# [Exercise]
Copy out each line featuring the string "will" from the entries beneath.

------ Source material ------

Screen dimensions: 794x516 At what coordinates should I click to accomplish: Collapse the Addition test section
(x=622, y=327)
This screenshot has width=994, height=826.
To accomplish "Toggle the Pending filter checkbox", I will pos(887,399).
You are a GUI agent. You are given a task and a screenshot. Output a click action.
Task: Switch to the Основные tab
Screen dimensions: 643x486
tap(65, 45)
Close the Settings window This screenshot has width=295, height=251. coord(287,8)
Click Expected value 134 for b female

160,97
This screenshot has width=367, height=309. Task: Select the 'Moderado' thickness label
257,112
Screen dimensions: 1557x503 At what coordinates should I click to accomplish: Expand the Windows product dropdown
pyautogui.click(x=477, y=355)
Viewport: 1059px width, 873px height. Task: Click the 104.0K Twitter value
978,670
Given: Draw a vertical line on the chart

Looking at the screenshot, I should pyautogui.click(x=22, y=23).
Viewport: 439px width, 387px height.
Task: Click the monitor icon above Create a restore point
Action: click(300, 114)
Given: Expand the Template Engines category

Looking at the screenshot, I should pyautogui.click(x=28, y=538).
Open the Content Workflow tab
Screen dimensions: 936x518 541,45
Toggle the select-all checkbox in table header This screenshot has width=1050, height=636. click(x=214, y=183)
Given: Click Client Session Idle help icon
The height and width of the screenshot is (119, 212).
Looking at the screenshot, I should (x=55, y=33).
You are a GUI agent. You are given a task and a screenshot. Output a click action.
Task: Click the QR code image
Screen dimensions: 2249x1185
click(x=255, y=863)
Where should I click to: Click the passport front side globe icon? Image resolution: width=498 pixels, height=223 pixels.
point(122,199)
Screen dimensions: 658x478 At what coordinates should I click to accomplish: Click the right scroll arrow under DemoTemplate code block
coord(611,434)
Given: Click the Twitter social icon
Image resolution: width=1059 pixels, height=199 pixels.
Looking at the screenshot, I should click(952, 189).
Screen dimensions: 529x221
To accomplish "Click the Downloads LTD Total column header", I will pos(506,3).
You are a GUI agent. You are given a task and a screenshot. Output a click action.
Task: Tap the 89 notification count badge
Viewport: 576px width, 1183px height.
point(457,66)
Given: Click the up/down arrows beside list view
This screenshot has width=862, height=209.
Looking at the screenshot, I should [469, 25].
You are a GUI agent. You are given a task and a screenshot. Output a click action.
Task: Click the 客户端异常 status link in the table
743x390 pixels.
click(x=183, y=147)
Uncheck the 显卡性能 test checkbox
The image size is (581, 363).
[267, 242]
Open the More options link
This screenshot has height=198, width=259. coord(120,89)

------

# [Answer box]
To accomplish "Toggle the Pending filter checkbox", I will pos(887,399).
To accomplish "Click the Downloads LTD Total column header", I will pos(506,3).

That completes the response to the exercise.